### Your goal
Copy each line containing the word "computer" from the records that follow, please.

### Source data
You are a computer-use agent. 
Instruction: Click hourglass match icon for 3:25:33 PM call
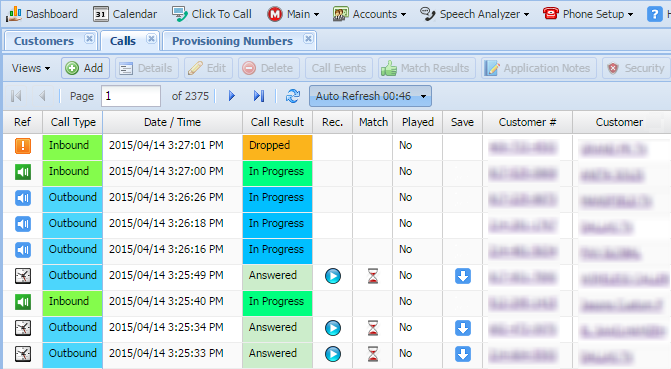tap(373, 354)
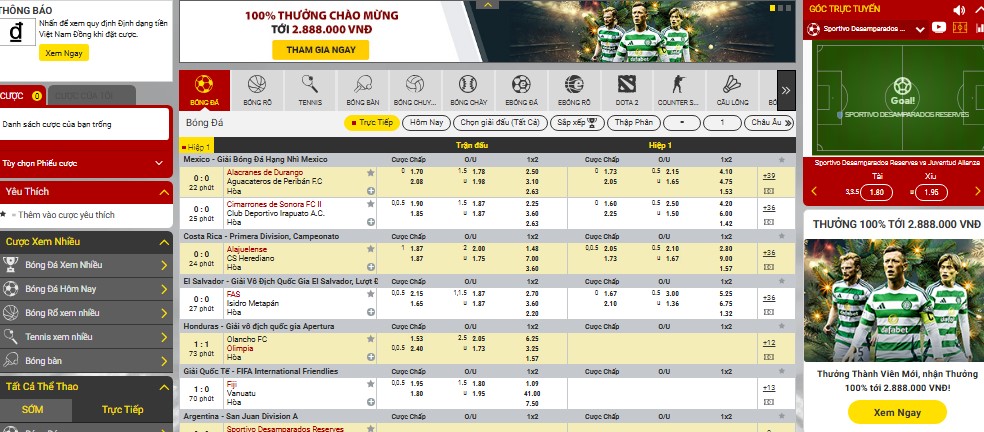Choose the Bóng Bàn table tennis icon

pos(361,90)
...
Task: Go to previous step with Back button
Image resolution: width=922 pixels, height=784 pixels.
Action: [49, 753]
==
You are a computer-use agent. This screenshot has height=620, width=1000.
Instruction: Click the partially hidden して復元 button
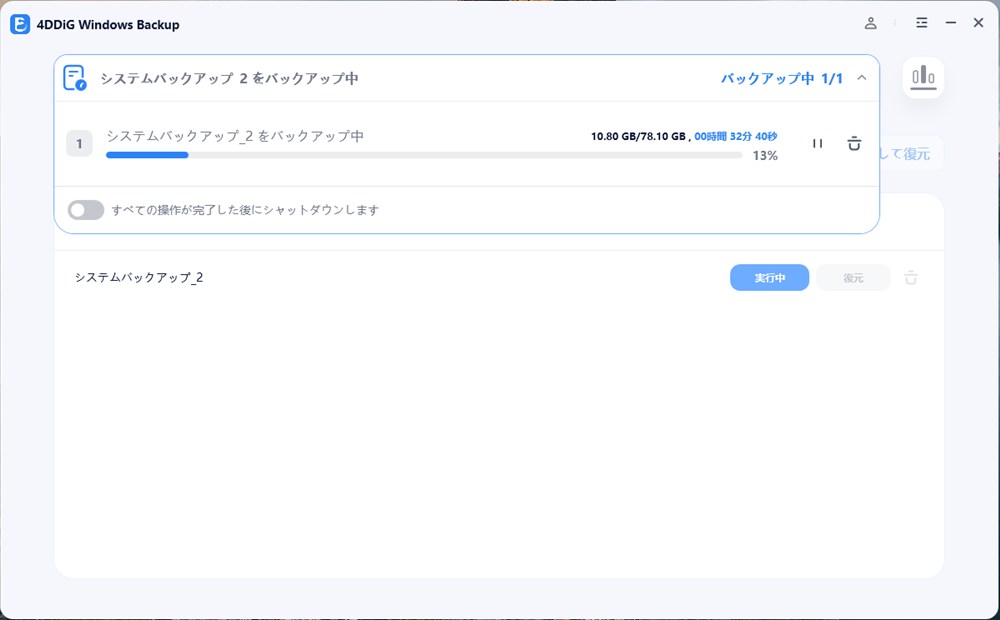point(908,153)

### Output below
You are a computer-use agent. 
You are a computer-use agent. This screenshot has height=620, width=1000.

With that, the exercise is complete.